PROBLEM TO WORK ON: Collect each line of the records containing the string "tweet".
================
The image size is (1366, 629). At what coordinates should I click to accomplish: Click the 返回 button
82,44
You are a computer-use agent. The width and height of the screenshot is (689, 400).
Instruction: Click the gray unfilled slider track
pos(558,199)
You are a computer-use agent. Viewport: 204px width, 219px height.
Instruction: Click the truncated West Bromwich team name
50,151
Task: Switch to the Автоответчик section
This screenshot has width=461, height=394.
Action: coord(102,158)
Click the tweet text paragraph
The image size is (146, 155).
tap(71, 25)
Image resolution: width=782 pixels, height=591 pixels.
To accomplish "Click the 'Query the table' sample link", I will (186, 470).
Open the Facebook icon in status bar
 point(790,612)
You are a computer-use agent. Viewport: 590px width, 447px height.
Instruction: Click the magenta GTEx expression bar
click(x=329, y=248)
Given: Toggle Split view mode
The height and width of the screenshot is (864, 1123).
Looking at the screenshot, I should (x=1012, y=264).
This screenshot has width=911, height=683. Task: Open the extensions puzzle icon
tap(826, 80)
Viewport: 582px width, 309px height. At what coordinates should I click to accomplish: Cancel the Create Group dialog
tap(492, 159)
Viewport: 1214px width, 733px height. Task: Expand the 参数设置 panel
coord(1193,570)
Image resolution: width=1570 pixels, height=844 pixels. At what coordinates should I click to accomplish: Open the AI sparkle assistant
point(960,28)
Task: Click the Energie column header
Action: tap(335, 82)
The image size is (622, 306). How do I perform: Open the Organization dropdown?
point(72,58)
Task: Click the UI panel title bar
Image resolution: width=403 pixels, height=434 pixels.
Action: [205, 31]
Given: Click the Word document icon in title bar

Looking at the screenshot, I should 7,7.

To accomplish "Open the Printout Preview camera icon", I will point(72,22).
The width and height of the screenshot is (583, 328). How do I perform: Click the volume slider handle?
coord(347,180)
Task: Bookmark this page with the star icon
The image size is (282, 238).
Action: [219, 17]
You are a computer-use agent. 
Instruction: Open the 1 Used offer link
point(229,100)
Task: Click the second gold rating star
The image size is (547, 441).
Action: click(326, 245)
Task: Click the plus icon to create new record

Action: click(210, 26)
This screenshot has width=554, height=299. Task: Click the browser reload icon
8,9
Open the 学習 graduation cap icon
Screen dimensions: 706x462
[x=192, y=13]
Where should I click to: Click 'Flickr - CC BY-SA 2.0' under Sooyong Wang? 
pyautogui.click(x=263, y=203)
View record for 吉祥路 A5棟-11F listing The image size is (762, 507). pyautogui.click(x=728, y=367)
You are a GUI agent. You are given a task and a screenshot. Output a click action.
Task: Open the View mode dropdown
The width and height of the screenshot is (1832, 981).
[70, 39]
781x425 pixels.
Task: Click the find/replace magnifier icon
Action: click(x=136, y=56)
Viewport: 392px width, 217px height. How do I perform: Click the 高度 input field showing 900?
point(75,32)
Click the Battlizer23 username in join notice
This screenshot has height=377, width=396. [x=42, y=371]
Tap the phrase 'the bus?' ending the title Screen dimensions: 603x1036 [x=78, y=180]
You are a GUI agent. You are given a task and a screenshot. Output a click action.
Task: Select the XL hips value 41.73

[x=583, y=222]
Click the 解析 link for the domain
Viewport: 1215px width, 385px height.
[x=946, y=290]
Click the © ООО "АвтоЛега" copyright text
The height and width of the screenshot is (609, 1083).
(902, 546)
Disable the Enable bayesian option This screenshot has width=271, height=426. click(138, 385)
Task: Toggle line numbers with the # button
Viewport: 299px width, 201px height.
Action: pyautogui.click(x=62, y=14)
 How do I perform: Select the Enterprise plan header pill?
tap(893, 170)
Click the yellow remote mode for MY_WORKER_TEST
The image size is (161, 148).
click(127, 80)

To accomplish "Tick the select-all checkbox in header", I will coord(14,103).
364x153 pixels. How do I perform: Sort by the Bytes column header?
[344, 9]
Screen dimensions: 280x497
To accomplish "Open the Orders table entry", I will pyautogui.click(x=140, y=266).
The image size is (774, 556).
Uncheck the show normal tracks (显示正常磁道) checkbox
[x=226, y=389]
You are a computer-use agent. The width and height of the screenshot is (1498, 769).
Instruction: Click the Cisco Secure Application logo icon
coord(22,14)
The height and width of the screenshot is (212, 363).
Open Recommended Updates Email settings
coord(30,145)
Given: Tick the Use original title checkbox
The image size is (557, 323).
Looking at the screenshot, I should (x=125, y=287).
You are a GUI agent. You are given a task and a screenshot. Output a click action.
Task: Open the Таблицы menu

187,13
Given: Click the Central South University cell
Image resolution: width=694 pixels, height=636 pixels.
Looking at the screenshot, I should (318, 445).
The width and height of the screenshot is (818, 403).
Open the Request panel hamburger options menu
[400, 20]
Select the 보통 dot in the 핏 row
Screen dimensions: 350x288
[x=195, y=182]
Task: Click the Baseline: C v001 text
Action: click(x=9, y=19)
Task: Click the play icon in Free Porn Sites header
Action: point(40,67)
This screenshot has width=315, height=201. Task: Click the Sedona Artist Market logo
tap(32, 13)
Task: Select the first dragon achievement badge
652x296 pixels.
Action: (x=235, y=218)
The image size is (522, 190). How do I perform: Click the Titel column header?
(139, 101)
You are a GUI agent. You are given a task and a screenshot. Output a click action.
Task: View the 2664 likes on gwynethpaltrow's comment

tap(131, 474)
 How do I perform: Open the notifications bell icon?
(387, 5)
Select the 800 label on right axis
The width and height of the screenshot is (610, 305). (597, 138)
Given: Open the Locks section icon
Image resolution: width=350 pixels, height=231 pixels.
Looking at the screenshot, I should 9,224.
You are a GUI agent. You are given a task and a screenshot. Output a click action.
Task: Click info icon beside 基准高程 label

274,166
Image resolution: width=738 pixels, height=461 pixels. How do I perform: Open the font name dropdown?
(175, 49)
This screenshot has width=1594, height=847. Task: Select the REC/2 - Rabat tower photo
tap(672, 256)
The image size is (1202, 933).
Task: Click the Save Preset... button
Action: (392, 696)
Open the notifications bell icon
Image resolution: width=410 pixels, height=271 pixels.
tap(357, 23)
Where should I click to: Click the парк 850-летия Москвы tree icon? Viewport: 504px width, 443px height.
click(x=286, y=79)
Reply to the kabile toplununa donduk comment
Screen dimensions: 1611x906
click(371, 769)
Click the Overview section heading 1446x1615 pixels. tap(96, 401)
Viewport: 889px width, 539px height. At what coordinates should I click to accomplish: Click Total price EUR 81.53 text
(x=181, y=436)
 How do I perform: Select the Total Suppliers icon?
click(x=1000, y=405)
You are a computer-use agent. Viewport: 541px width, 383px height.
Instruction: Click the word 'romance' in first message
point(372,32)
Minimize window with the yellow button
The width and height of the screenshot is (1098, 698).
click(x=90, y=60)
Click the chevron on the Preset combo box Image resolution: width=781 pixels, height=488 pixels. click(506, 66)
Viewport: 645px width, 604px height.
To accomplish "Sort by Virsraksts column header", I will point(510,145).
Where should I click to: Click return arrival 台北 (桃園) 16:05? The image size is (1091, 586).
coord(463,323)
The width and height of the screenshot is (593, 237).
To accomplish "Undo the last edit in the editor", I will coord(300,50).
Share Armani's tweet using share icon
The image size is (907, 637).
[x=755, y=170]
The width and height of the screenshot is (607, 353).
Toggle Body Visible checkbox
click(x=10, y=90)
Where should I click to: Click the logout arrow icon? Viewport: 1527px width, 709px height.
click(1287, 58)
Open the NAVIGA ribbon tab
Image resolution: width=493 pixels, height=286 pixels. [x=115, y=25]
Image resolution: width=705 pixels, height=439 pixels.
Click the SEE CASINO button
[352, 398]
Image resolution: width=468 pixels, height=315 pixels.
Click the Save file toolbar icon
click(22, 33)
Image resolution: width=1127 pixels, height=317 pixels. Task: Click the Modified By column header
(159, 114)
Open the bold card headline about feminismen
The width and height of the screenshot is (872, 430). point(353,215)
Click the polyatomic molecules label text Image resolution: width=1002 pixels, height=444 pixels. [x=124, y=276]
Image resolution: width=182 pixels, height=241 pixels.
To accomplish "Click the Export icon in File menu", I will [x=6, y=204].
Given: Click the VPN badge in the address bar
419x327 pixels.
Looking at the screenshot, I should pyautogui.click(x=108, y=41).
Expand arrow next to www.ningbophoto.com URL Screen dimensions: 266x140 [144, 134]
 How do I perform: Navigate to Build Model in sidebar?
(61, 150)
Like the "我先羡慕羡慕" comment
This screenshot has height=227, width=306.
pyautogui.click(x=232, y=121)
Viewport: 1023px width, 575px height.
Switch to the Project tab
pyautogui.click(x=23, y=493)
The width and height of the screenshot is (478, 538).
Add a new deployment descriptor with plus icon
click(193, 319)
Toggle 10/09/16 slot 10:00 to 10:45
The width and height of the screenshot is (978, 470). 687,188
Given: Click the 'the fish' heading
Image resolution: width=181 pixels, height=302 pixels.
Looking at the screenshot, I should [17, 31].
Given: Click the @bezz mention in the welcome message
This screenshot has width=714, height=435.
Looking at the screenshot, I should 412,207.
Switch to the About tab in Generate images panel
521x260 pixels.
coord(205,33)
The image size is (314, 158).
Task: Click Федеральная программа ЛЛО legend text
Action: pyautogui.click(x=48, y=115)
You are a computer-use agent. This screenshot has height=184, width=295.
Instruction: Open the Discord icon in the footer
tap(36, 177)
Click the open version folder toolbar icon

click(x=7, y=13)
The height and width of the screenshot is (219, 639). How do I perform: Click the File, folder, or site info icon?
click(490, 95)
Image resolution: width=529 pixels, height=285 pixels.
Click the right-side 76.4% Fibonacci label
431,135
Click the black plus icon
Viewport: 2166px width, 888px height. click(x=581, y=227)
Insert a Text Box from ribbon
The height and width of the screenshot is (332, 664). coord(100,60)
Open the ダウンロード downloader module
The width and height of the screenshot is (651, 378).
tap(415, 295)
================
RESPONSE:
Click the tweet text paragraph
Share Armani's tweet using share icon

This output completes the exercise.